Marcelo Ebrard , head of the Ministry of Economy (SE) , described the decision by the U.S. Customs and Border Protection (CBP) to eliminate tariffs and impose low-cost exports on auto parts manufactured in Mexico as an “important step forward. “
“Today, instructions were published for U.S. customs authorities, and they confirm, make explicit, and emphasize that auto parts from Mexico, as well as those from Canada, are treated under our treaty and therefore do not pay tariffs,” he emphasized.
The federal official indicated that under these terms, auto parts manufactured in the country will be treated as if they were from the United States for the purposes of the discounts and compensation that the automotive industry will apply in the coming weeks.
“Regarding auto parts, I would say that one of President (Claudia) Sheinbaum’s main concerns has been that Mexican auto parts be treated as provided for in our treaty with the United States and Canada. This means that they are not subject to tariffs or duties, and that we can continue exporting. It’s a very large industry in our country; it’s where we have the highest domestic content,” he stated during this Friday’s morning press conference.
Ebrard added that the measure was reached as part of the agreements in force in the Treaty between Mexico, the United States, and Canada (T-MEC) , and specified that the automotive industry depends on complex, cross-border supply chains, as a single vehicle may require various components that cross the border several times before final assembly.

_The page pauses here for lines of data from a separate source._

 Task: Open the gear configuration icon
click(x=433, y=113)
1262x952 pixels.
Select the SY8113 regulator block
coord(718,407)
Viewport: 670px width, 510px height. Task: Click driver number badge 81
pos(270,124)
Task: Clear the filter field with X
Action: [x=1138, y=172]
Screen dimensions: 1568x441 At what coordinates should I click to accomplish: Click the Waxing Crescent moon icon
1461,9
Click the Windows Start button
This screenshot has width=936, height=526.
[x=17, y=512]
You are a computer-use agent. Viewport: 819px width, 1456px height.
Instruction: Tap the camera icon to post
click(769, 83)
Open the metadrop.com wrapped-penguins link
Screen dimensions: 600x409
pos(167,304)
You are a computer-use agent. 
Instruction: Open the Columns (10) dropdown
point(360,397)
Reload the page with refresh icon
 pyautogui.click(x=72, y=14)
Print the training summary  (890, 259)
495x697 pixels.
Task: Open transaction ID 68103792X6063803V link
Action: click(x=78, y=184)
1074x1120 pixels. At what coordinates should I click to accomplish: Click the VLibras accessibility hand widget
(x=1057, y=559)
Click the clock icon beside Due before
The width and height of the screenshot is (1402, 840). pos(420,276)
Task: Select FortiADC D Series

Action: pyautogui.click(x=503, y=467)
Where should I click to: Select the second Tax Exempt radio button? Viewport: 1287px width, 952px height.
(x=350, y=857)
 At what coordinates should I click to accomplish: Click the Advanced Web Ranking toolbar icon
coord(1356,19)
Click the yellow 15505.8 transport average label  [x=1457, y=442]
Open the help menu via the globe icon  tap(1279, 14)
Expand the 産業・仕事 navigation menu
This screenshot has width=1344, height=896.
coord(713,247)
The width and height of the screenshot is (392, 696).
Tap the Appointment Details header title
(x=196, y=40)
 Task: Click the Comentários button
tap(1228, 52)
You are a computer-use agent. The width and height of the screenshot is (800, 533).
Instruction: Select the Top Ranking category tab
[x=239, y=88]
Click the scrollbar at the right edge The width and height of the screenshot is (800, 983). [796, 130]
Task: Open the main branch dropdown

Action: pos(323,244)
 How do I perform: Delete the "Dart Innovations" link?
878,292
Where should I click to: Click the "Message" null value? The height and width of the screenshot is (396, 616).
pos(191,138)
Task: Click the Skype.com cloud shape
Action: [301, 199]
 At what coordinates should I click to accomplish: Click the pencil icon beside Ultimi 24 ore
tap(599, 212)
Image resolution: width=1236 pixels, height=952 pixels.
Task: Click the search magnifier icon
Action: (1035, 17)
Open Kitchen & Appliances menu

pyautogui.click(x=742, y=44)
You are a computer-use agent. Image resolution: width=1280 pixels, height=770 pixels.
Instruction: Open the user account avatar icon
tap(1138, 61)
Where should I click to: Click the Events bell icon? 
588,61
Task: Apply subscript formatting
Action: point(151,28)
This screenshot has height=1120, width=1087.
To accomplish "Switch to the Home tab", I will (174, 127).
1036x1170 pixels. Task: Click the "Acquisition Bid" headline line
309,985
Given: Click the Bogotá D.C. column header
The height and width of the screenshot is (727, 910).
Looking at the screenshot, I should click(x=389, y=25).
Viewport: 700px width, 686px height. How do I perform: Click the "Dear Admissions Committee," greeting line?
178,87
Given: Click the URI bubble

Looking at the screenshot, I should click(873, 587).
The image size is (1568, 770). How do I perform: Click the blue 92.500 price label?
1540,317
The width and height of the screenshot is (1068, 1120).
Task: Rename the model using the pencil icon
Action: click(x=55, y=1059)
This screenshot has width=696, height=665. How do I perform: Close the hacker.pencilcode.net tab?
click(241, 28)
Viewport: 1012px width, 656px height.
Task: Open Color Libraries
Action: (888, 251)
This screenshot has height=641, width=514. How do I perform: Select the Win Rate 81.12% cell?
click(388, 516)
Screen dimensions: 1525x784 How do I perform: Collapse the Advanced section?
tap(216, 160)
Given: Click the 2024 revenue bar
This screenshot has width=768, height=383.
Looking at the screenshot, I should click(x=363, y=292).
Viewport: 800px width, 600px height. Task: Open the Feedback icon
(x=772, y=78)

The Secretary of Economy also highlighted the integration between Mexico and the United States in the automotive industry.
“The integration we have in the automotive industry involves several sectors. Basically, when you think about it, when you look at a vehicle, it has thousands of parts that aren’t necessarily produced by that company. That’s why they’re called assembly plants. They produce some parts, and everything else you get on the market from different types of companies. Who makes the screw, who makes the piston, and so on, all the way down to semiconductors. So, that universe, that ecosystem that surrounds each vehicle, has an increasing amount of Mexican content,” he noted.
He recalled that they have been working together for 35 years and noted that a treaty was signed in 2019 that requires increasing the content of Mexico, the United States, and Canada in vehicles manufactured in the region.
“There are millions of employees, and that’s what we’re working on. So, you can’t add 25% to auto parts, 25% to steel and aluminum derivatives, plus 25% to the final price, because you’ll destroy that company. So, well, you’ve already added 25%, so don’t add any more,” he added.
He asserted that this is the result of negotiations and good relations with his counterparts in the United States.
“In conclusion, I would say that at this point we understand each other perfectly, or much better, because we are now talking about a common basis, which is to protect this productive complex,” he said.
Meanwhile, Mexican President Claudia Sheinbaum indicated that auto parts exports represent a business valued at $70 billion annually, and welcomed the elimination of this tariff.
It’s worth remembering that on April 29, US President Donald Trump reportedly reached an agreement with vehicle manufacturers to “lighten” the 25% tariffs he imposed on cars and auto parts.
The U.S. president agreed to provide automakers with credits of up to 15% of the value of cars assembled in the United States, which could be applied to the value of imported parts, in order to allow time for supply chains to return to the United States.